If there’s one universally-known fact about roommates, it’s that you can only have so much control and influence over their behavior. (Kinda like cats.)
Sure, you can ask them to chip in for groceries or keep it down after midnight, but they’re ultimately going to do whatever they choose to do.
Unfortunately, that can include announcing that they’re moving out of the apartment before the lease is up.
Whether your roommate has gotten a job in another town or whether they’ve just decided they want a change of scenery, their sudden announcement puts you in a tough spot.
Here’s how to deal with the change in a way that will avoid as much drama and inconvenience as possible:
Find a Replacement
First things first: You’re about to have an empty room and one less person paying the rent, so it’s time to find a new roommate, stat. You’ve got a few options when it comes to replacing your roommate, but here are the top things to keep in mind:
Moving in with Strangers?
While the Internet is a quick-and-easy way to cast a wide net on potential roommates in your area, be careful. Anyone you find there should be thoroughly vetted, as the weirdo:to:normal-person ratio can be high.
When you place an ad online, announcing that you’re searching for a roommate, be specific both in terms of describing your place and in terms of laying out what you’re looking for in a roommate.
If your place is non-smoking, state that. If you’re a homebody and don’t want to deal with someone who’ll have friends over all the time, make it known.
The best way to avoid another roommate-replacement scenario is to make sure your new roomie will be a good fit. And the best way to ensure that upfront is by being overly-specific about your preferred lifestyle and tastes.
Don’t Overlook Facebook.
Facebook is equally quick-and-easy, but with the added benefit of knowing that anyone you find through it will already be vetted by a friend or acquaintance.
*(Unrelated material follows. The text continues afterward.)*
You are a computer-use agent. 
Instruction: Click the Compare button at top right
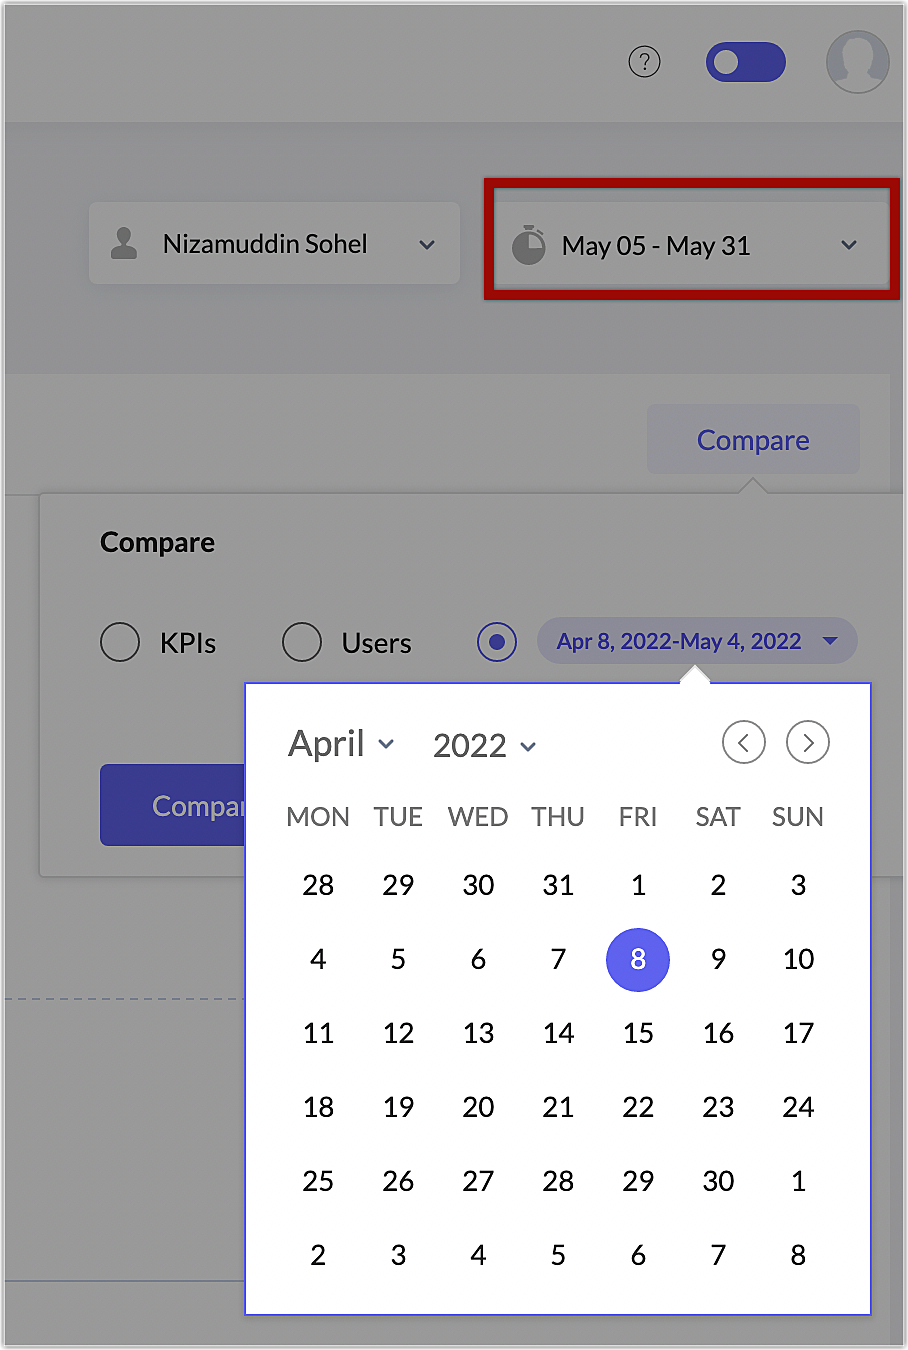[x=753, y=440]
Put up some posts—or even send directed messages to certain people—stating that you’re looking for a roommate and asking if anyone knows of someone who might be interested. You could find some people you never would have met otherwise, and since they’re referred by someone you know, chances are they won’t be a weirdo. (Or, if they are, they’ll be the kind of weirdo you can get along with!)
Your roommate may be eager to replace herself with the first warm body to say “yes,” but you’re the one who’s going to be forced to live with this person for who-knows-how-long.
If your roommate’s moving date is fixed (i.e., she’s got a job offer to accept in another town), help her search for a replacement. This isn’t (just) benevolence on your part. You’re participating in the search in order to double your chances of landing on a good replacement in time.
If she just wants out, let her know she’s welcome to leave as soon as you’ve found a suitable replacement. You shouldn’t be stuck choosing between someone you’ll hate or paying extra rent just because your roommate’s changed her mind.
Dealing with the Security Deposit
You both contributed to the security deposit when you moved in, so what do you do now?
Theoretically, Replacement Roommate could tender a security deposit to Original Roommate. But that could result in trouble down the road.
So instead, it’s best to be upfront with your landlord. He may decide to return Original Roommate’s security deposit and accept a new deposit from Replacement Roommate, or he may decide to go another route, but ultimately, it’s his call. Go by whatever he decides.
If your roommate caused any damage, you don’t want that to come out of your deposit, so have a talk with your landlord to learn how much it would cost to repair that damage.
Your roommate can either give that amount straight to the landlord, or she give it to you if the landlord doesn’t plan on repairing the damage till everyone’s moved out. Either way, again, leave the decision up to your landlord.
Dividing Up Belongings
As with any relationship, when things end, you’ll need to divvy up “common” possessions. Anything you bought together—be it pots and pans, a couch, or a TV—will now need to be divided up between the two of you. This can get tricky, especially if your roommate isn’t departing on the best of terms, so maintain certain ground rules:
If you each paid in full for certain items, the decisions are fairly simple—you get to keep whatever you paid for, unless one of you decides to “buy out” the other.
Let’s say your roommate purchased the couch initially, but they don’t want to haul it to the new city they’re moving to. You opt to give them $X to keep it in the apartment for yourself.
If you split the cost on some items, you’ll need to do some negotiating. Maybe you get the couch if your roommate gets to keep an equivalent amount of stuff, like a couple of armchairs.
The important thing is that, however you split things, no one’s left feeling cheated at the end of the division process. Start the negotiation process early, and cite original purchase prices for items whenever possible.
Forgot to keep track of who paid for what? Whoopsie! The best you can do in this case is negotiate in good faith. Time to put on your big girl (or boy) pants and be willing to compromise as needed. And be sure to keep better track with your new roommate!